LLMs-powered terraform code generation: a study on model performance and prompt techniques

Large Language Models (LLMs) have advanced rapidly in recent years, showing major improvements in reasoning, instruction-following, and code generation. However, their ability to generate correct and deployable Infrastructure-as-Code (IaC) remains underexplored. This thesis builds on the IaC-Eval benchmark to evaluate state-of-the-art (SOTA) LLMs, both commercial and open-source, across 150 infrastructure scenarios spanning six levels of architectural complexity. We compare prompting strategies and model families by evaluating their performance, cost-effectiveness, and characteristic error patterns. Our results reveal a significant maturation in capability: baseline pass@1 rates have more than doubled the original benchmark, with Claude 3.7 Sonnet achieving 41\% compared to the previous 19\% SOTA. Performance is pushed further by enhancement strategies, with Claude 4 Sonnet reaching a peak of 59\% via iterative multi-turn correction. Retrieval-Augmented Generation (RAG) also proved highly effective, particularly for elevating smaller models like GPT-4.1-mini into strong, cost-effective candidates, whereas Few-Shot and Chain-of-Thought approaches were often detrimental. While the relative performance ranking of these models aligns with other code-generation benchmarks such as SWE-bench, their absolute scores on the benchmark remain far from optimal, underscoring the unique challenges of this domain. The fundamental challenge remains a substantial "intent gap" between syntactically valid and semantically correct code. This gap defines their current role as powerful assisting tools that, when combined with human expertise for validation and correction, can greatly enhance DevOps workflow efficiency. However, bridging this multifaceted "intent gap"—rooted in the difficulty of reasoning about complex inter-resource dependencies and translating ambiguous natural language into precise specifications—is the critical frontier for making these models truly reliable for autonomous infrastructure automation.

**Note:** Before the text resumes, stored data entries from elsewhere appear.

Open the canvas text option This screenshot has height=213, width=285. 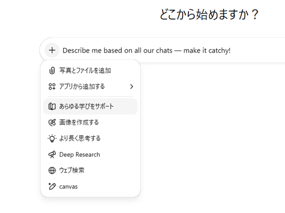[x=68, y=187]
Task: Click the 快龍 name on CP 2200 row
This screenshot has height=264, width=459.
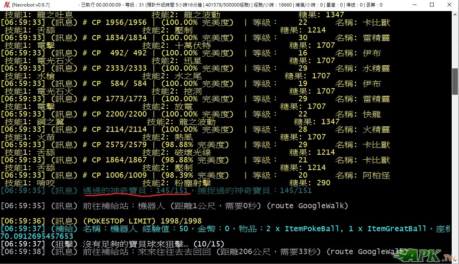Action: tap(372, 114)

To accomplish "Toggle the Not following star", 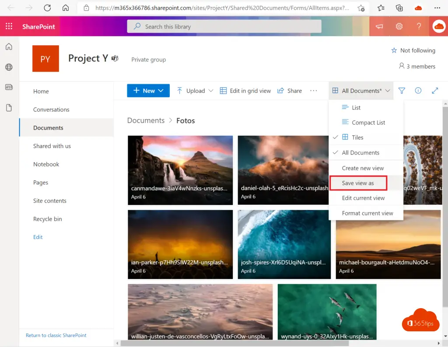I will pyautogui.click(x=413, y=51).
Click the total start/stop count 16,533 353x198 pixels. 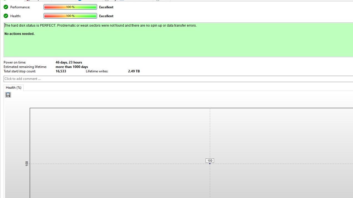click(x=61, y=71)
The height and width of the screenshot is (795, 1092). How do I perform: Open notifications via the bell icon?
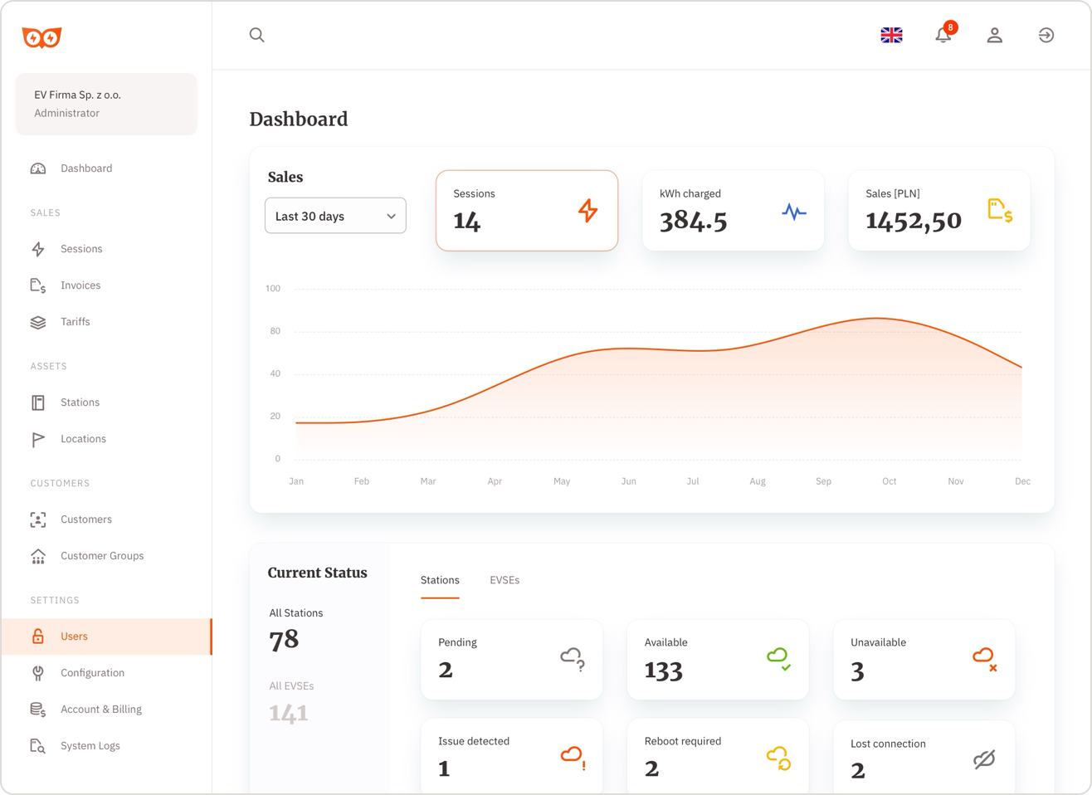[x=943, y=36]
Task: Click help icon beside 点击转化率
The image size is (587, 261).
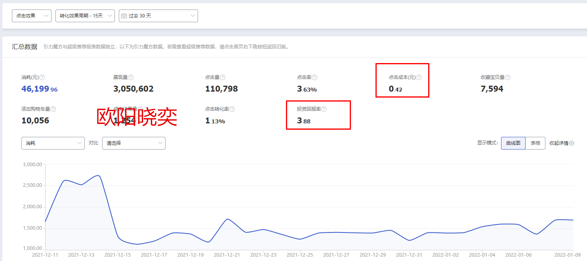Action: (x=232, y=109)
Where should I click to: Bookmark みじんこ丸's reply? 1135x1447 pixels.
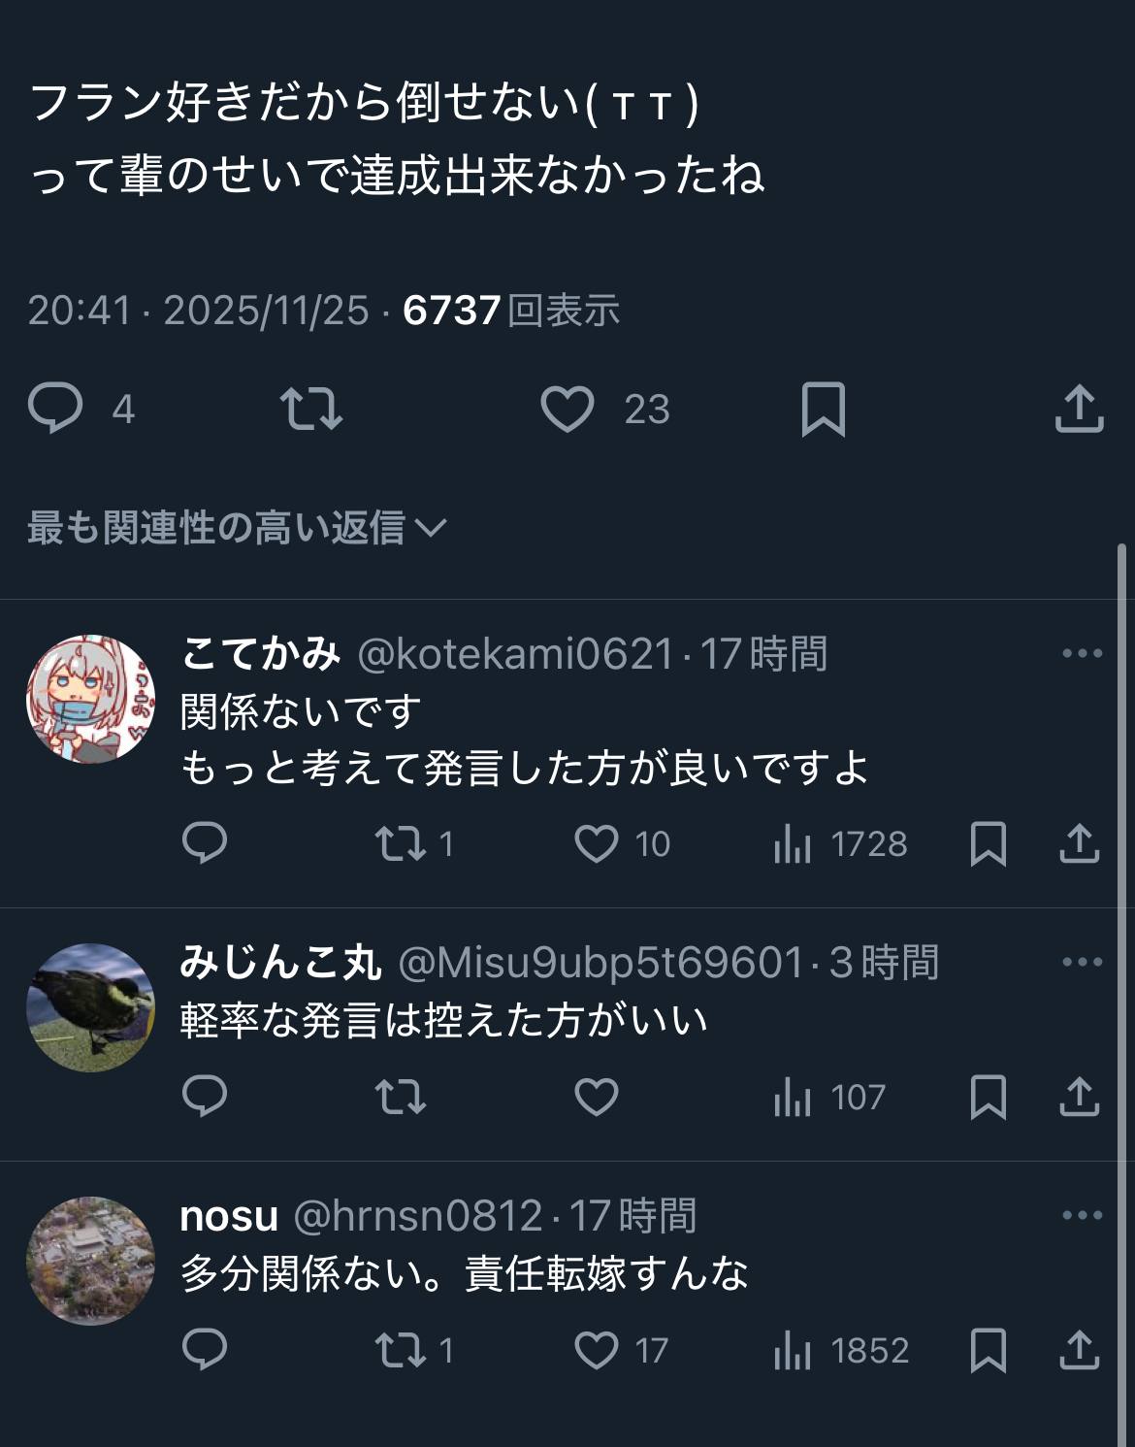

Sebbene i Large Language Models (LLM) abbiano mostrato rapidi miglioramenti nella generazione di codice, la loro capacità di generare Infrastructure-as-Code (IaC) corretta e distribuibile per Terraform rimane una sfida critica e poco esplorata. Questa tesi si basa sul benchmark IaC-Eval, valutando LLM allo stato dell'arte in 150 scenari a complessità variabile, attraverso un'analisi multi-sfaccettata di correttezza, costo-efficienza e prompt engineering. I nostri risultati rivelano una significativa maturazione delle capacità: i tassi di successo pass@1 di base sono più che raddoppiati rispetto al benchmark originale, con Claude 3.7 Sonnet che raggiunge il 41\% rispetto al precedente SOTA del 19\%. Le prestazioni sono ulteriormente migliorate da strategie di potenziamento, con Claude 4 Sonnet che raggiunge un picco del 59\% tramite la correzione iterativa multi-turn. Anche la Retrieval-Augmented Generation (RAG) si è dimostrata molto efficace, in particolare nell'elevare modelli più piccoli come GPT-4.1-mini a candidati validi e convenienti, mentre gli approcci Few-Shot e Chain-of-Thought si sono spesso rivelati controproducenti. Sebbene la classifica relativa dei modelli sia in linea con altri benchmark come SWE-bench, i loro punteggi assoluti nel nostro benchmark rimangono lontani dall'essere ottimali, evidenziando le sfide uniche del dominio. Persiste un notevole "intent gap" tra codice sintatticamente valido e semanticamente corretto. Questo definisce il loro ruolo attuale: potenti strumenti di assistenza che, abbinati all'esperienza umana per la validazione e la correzione, possono migliorare l'efficienza dei flussi di lavoro DevOps. Colmare questo poliedrico divario, radicato nella difficoltà di gestire complesse interdipendenze e tradurre requisiti ambigui, rappresenta la frontiera critica per rendere questi modelli veramente affidabili per un'automazione infrastrutturale pienamente autonoma.